The symptoms varied from mild to very severe attacks. Acute diarrhoea and nausea were experienced and perforation of the intestine and haemorrhage of the gut, which caused the most intense pain. Dysentery literally strips the lining from the stomach and patients suffer from a constant fierce gnawing ache from their lacerated insides and very little can be done to alleviate the terrible pain. Rice water was usually administered.

Amoebic Dysentery is a deadly form and Thailand is reputed to be the most heavily amoeba-infested country in the world, but nothing was done to try and protect thousands of troops in hospital camps, working camps or staging camps where sanitary arrangements were filthy and many hundreds of men became infected. The only treatments that were of any real use were emetimine, aytron and stovarsol, but few medicines were received of any kind.

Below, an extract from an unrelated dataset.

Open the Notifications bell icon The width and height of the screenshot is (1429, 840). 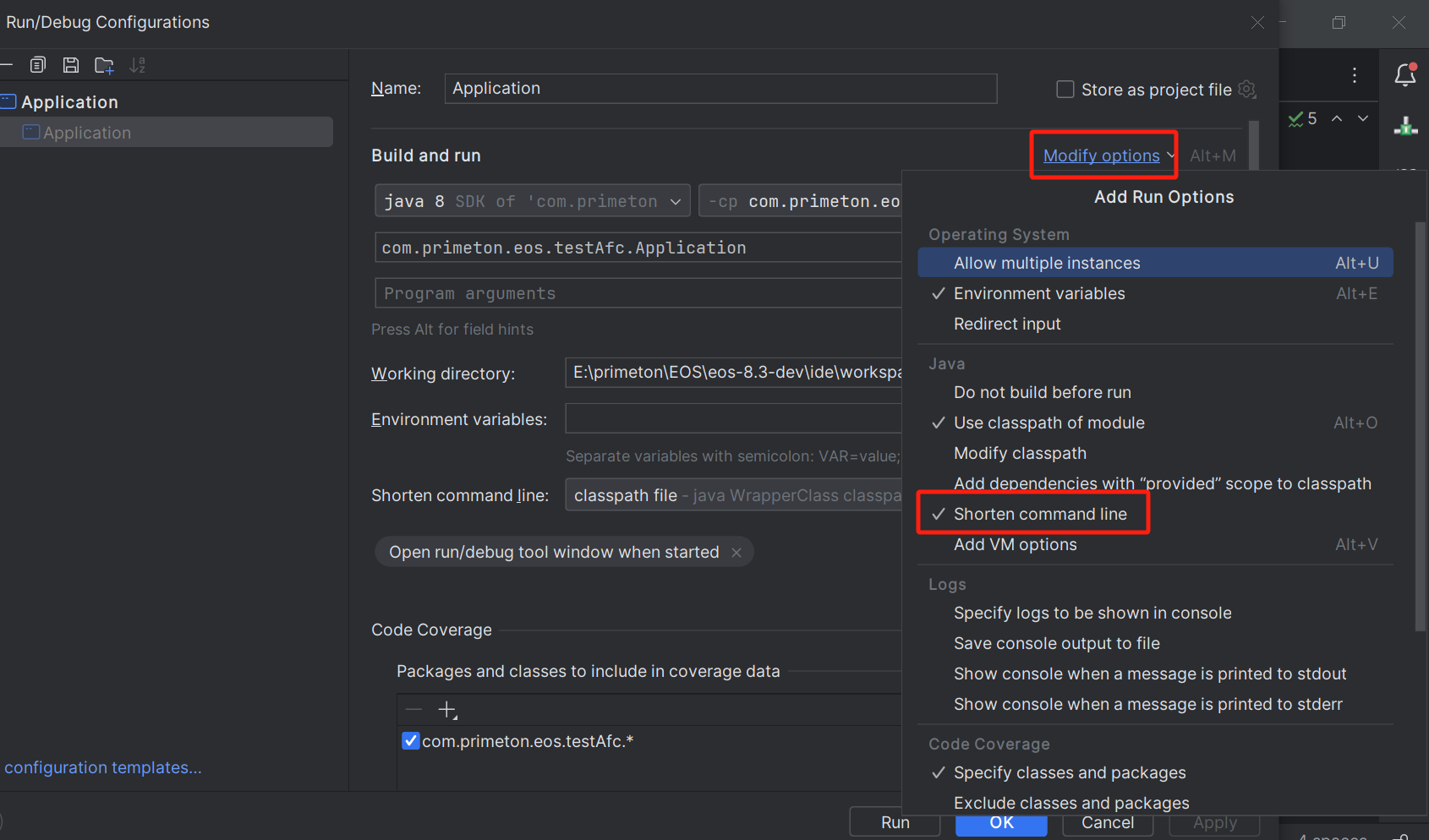(1404, 75)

Extracts taken from a medical report made by Lieut Colonel A.E. Coates on the treatment of POWs in Burma and Thailand

"A hut full of dysentery patients was known as the "Dead House" - rarely did one admitted, come out alive. Many autopsies were done and proof of amoebic infection was obtained. My requests to Dr. Higuchi (Jap Doctor) for emetine were met with the reply that I could not be certain these men had amoebic dysentery as I had no microscope"

Some time later Colonel Coates was told that they (the Japs) were attempting to provide emetine, but supplies were not available.

Those poor unfortunates who caught this killer disease were subject to visiting the latrines many times a day until too weak to move and succumbing to the relief of death.

Ex POW John Baxter wrote in "Not so Much a Picnic" depicting his time in Java:

" Finally I succumbed to a bout of dysentery which entailed an average of twelve visits every twenty four hours to the nearest latrine. The small team of dedicated doctors and orderlies in our makeshift hospital were hopelessly overworked. My treatment consisted of one quinine tablet a day (these had been smuggled into the camp) and a diet of watery rice mixed with powered charcoal. No other medication was available and as my condition steadily worsened, it became apparent that there was little more that the handicapped doctors could do for me." 

But John did survive to write of his horrendous account with death.

The mortality rate for dysentery was very high in all camps.